By Ben Moger-Williams
Observer staff

Williston drivers are nearly three times as likely to hit a deer this year compared to last year, according to state statistics.

Maj. David LeCours, assistant director of the state Fish and Wildlife Department’s law enforcement division said 12 deer were hit by cars in Williston last year between Jan. 1 and Nov. 20. This year, in the same period, 28 car vs. deer accidents were logged, an increase of 133 percent.

“Williston is an aberration as far as the state average,” LeCours said. According to state records, car accidents involving deer are up about 16 percent over last year.

“It’s primarily the size of the herd more than anything else,” LeCours said.

Hunting restrictions implemented last year along with a mild winter have led to a greater number of deer in this part of the state, he said. Last year the department enacted regulations restricting the number of young bucks and antlerless deer that could be killed, and the Fish and Wildlife Department now estimates the deer population to be between 110,000 and 140,000.

LeCours said this time of year is traditionally when more deer are killed by vehicle hits.

“It really spikes once we get the time change in late October and the commuting hour coincides with dusk,” he said. Dusk and dawn are when many deer become active, and are more likely to stray into the road.

◆ ◆ ◆ ◆ ◆

WHAT IS REQUIRED:
Please reproduce the article on Williston deer collisions from "LeCours said this" to "into the road.". Rely only on the article on Williston deer collisions.

◆ ◆ ◆ ◆ ◆

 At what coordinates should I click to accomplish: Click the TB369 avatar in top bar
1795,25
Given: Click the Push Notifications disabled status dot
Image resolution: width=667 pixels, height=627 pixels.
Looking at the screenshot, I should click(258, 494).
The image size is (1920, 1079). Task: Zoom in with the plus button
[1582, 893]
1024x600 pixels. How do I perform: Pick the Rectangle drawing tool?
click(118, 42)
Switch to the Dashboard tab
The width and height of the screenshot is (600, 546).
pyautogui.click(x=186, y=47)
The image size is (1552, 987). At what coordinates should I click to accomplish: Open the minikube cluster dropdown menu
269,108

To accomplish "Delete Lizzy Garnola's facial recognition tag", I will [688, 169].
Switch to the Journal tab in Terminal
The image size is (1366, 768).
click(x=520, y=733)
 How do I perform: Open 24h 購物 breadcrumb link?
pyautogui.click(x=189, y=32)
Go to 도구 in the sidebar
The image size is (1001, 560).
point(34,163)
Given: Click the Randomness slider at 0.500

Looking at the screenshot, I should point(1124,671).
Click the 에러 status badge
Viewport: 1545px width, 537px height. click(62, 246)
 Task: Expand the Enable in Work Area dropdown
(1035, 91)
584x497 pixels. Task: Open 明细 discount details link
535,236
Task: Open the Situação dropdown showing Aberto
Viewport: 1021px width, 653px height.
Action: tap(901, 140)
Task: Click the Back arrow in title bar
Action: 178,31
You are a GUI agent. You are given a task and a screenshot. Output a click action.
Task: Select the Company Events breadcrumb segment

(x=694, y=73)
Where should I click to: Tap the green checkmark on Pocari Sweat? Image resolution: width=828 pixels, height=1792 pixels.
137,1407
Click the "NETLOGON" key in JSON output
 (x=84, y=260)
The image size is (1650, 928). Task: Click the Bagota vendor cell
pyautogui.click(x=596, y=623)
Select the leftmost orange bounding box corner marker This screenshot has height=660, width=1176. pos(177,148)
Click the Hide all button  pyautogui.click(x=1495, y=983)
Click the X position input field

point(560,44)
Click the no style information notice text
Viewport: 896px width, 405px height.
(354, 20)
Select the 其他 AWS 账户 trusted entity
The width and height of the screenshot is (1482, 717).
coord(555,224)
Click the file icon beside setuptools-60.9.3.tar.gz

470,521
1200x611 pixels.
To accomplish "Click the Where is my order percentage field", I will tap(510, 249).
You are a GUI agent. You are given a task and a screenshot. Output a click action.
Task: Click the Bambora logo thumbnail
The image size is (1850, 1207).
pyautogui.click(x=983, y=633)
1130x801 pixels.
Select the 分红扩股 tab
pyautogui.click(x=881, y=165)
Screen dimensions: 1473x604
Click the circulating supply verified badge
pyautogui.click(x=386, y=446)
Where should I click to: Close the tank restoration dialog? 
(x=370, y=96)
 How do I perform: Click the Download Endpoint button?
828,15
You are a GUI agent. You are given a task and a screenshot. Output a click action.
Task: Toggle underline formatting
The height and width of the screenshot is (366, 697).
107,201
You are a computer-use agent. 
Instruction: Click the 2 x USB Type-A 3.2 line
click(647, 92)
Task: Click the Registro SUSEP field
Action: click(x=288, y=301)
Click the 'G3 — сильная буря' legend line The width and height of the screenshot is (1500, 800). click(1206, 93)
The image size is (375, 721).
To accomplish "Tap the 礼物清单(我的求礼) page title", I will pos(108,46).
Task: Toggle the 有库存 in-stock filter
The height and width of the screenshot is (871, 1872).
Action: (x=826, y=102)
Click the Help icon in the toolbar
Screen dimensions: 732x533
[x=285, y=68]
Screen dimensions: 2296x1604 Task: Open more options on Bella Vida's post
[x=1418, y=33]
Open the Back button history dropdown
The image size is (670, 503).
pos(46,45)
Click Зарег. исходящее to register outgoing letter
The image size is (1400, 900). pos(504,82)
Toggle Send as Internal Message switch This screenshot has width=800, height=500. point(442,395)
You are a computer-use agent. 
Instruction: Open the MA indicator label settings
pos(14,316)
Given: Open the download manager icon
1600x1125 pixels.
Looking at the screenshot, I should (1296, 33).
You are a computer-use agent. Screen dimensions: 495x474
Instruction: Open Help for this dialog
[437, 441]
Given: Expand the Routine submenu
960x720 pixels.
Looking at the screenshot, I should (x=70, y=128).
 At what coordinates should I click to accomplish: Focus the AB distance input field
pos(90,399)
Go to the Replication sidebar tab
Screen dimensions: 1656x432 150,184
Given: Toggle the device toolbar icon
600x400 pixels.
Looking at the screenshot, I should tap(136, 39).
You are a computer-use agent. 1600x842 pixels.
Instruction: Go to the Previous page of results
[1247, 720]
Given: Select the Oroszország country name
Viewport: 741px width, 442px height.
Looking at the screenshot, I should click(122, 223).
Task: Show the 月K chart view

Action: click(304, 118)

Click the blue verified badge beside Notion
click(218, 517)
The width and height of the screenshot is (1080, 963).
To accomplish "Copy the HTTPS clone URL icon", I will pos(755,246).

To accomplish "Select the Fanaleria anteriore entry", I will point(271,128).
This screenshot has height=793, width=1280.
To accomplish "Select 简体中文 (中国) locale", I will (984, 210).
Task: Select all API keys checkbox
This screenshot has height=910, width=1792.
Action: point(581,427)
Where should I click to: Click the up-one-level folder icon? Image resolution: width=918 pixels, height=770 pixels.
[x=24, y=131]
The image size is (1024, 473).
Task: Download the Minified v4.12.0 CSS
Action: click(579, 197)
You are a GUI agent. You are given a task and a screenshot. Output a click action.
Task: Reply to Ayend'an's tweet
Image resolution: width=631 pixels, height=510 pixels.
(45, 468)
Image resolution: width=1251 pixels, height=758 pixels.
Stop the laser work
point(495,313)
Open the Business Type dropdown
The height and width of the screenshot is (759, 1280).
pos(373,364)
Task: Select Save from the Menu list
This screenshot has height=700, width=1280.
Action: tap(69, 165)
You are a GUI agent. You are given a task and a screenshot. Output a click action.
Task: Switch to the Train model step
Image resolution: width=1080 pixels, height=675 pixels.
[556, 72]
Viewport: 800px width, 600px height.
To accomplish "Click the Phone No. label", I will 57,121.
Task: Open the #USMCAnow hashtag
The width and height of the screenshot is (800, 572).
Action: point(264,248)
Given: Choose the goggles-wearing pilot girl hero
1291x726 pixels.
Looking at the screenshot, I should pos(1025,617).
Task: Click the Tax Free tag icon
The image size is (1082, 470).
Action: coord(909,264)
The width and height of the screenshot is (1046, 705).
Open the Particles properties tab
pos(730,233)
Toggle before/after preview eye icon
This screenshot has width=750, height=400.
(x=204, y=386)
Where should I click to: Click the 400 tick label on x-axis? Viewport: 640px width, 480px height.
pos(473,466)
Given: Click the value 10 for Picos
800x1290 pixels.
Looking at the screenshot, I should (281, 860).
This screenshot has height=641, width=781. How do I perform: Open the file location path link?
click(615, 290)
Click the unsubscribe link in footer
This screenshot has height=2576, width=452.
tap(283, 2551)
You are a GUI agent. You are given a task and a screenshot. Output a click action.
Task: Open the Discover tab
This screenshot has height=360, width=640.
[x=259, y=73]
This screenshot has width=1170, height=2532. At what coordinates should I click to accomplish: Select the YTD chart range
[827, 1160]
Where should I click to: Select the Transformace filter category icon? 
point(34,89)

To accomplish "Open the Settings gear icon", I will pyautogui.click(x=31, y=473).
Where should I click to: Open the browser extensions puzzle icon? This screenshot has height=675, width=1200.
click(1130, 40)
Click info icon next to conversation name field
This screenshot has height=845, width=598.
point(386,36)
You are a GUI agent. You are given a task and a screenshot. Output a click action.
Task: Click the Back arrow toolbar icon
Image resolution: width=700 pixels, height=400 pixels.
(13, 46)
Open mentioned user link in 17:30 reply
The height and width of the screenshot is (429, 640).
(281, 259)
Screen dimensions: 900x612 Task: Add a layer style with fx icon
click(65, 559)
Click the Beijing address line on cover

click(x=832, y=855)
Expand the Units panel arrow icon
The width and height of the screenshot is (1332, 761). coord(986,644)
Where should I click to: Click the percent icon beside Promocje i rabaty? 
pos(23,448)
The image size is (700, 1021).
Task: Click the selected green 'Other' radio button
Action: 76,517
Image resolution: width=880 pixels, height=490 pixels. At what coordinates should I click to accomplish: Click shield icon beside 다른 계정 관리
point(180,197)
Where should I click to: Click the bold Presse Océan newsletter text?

◆ ◆ ◆ ◆ ◆

YOUR SOLUTION:
LeCours said this time of year is traditionally when more deer are killed by vehicle hits.

“It really spikes once we get the time change in late October and the commuting hour coincides with dusk,” he said. Dusk and dawn are when many deer become active, and are more likely to stray into the road.